В один из таких напряженных, томительных дней в комендатуре неожиданно появилась Вильма Мартинелли, пропадавшая где-то в последнее время. На Вильме было нарядное шелковое платье, лоб ее прикрывала широкополая шляпа, высокие каблуки лакированных босоножек смягчали, делали плавней ее обычно твердую, почти мужскую походку. Галка вначале даже не узнала ее, а узнав, весело рассмеялась.

— Вильма, да ты похожа на кинозвезду!

Сама не зная почему, Галка обрадовалась Вильме. Может быть, причиной тому было штатское платье итальянки, в котором она казалась чужой здесь, в приемной коменданта, среди толпящихся патрульных офицеров. Но, вероятно, дело было не только в том, что старший лейтенант Мартинелли, наплевав на приказ об обязательном ношении формы, среди бела дня явилась в комендатуру в нарядном платье. В этой красивой взбалмошной итальянке было что-то такое, что располагало к ней У Вильмы было много недостатков, но добрую их половину Галка прощала уже за то, что Мартинелли не любила эсэсовцев и всех, кто носил свастику. Вильма предложила пойти по гулять и даже уговорила полковника Стадерини отпустить Галку пораньше.

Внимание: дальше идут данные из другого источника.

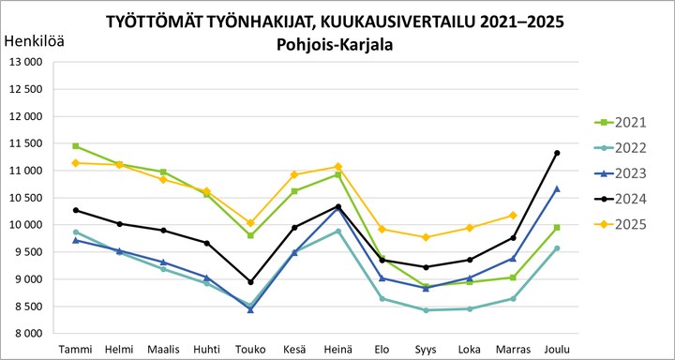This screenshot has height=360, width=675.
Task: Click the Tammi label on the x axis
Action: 75,349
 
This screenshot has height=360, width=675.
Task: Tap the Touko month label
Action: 250,349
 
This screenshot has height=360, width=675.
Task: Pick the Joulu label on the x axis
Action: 557,349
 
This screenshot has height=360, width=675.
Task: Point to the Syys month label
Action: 426,349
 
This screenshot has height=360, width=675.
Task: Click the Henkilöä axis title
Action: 36,40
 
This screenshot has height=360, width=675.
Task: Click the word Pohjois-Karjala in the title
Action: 336,44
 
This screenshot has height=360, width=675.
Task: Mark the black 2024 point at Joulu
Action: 557,153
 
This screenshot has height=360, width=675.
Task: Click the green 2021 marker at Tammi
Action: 75,146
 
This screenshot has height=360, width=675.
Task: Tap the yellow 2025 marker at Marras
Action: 513,216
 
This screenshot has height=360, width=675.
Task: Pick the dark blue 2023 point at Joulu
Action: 557,188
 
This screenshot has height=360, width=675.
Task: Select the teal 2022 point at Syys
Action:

На улице обычно словоохотливая Вильма удивила Галку своей молчаливостью. Отнеся это за счет ее молниеносно меняющегося настроения, Галка шутливо спросила:

— Как твои сердечные дела? Адмирал Рейнгардт по-прежнему предпочитает тебя другим врачам?

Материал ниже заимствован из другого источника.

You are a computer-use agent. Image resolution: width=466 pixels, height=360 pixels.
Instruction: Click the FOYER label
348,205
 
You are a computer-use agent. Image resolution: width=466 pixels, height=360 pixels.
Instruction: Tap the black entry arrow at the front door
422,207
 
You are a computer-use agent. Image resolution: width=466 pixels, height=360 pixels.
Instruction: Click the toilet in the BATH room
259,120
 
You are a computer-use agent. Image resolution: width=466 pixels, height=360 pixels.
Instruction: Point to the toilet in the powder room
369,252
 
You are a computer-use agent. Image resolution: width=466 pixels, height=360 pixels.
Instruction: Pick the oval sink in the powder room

Красивое лицо итальянки вдруг стало багровым, с губ сорвалось ругательство.

— Вильма, что с тобой?

— Со мной? — Мартинелли зло рассмеялась: — Что со мной может произойти? В худшем случае я достанусь на обед здешним рыбкам. Это не такой уж плохой конец для моряка.

— Но ты врач.

— Врач! Я была когда-то врачом, а сейчас, — она оборвала фразу и крепко взяла Галку за руку. — Идем в «Бристоль». Посмотришь, как я напьюсь.